アルコール依存症を防ぐ方法として最も有効的なのは、お酒を飲まないことです。とはいっても、多くの方にとって全くお酒を飲まないことは不可能かもしれません。そのため、適量を守って飲酒することを必ず心がけるようにしてください。適量というのは男性で1日20グラム、女性で1日10グラム以内です。ビールの500ml中瓶1本でアルコール量は20グラムですから、想像よりかなり少ない量だと感じるでしょう。しかし、現在お酒を飲む機会が多いという方ほど、特に適量の飲酒を心がけなければ予防にはなりません。
アルコール依存症の再発を防ぐ方法を教えてください。
アルコール依存症を再発させないためには、医師の指示に従ってしっかり治療を受けること・家族や周囲の助けを借りることの2つが非常に大切です。アルコール依存症にかかると、断酒して症状が緩和されたとしても、その後一度でも飲めばまた元の状態に戻ってしまいます。本人の治したいという強い意志や治療への積極性も大切ですが、家族をはじめとした周囲のサポートも欠かせません。自分一人で抱えることなく周囲の環境にも目を向け、遠慮することなく頼るようにしましょう。
最後に、読者へメッセージをお願いします。
アルコール依存症は本人がお酒に強い・弱いに関係なく、習慣的にお酒を飲む方であれば老若男女誰でもかかりうる病気です。アルコール依存症は薬物依存と同じであり、気づいた頃には後戻りすることができないほどに症状が進行しています。症状が進行すればするほど、治療はきつい道のりとなるでしょう。

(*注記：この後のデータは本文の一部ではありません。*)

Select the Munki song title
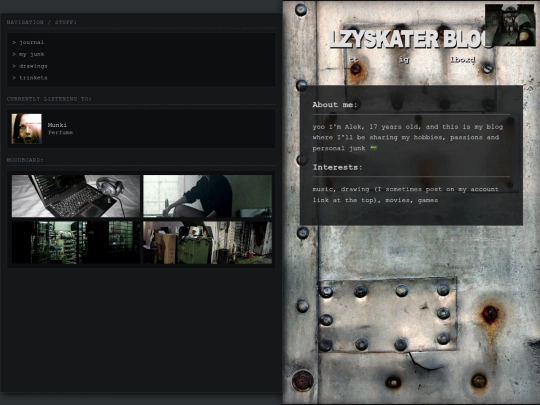point(57,125)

アルコール依存症にならないためには、普段から適量の飲酒を心がけることが大切です。「百薬の長」に収まる程度でいられるよう、自制心を持って上手に付き合っていきましょう。
編集部まとめ
今回は、お酒を飲むことに対してコントロールができないほどにアルコールに依存してしまうアルコール依存症について解説しました。
アルコール依存症は決して特別な病気ではなく、お酒を飲む習慣がある方であれば誰でもかかりうる病気です。
しかし多量飲酒を避け、適量の飲酒を守ることを心がけていれば、予防できない病気ではありません。
アルコール依存症の正しい知識を身につけ、飲酒へのリスクをしっかり把握しておきましょう。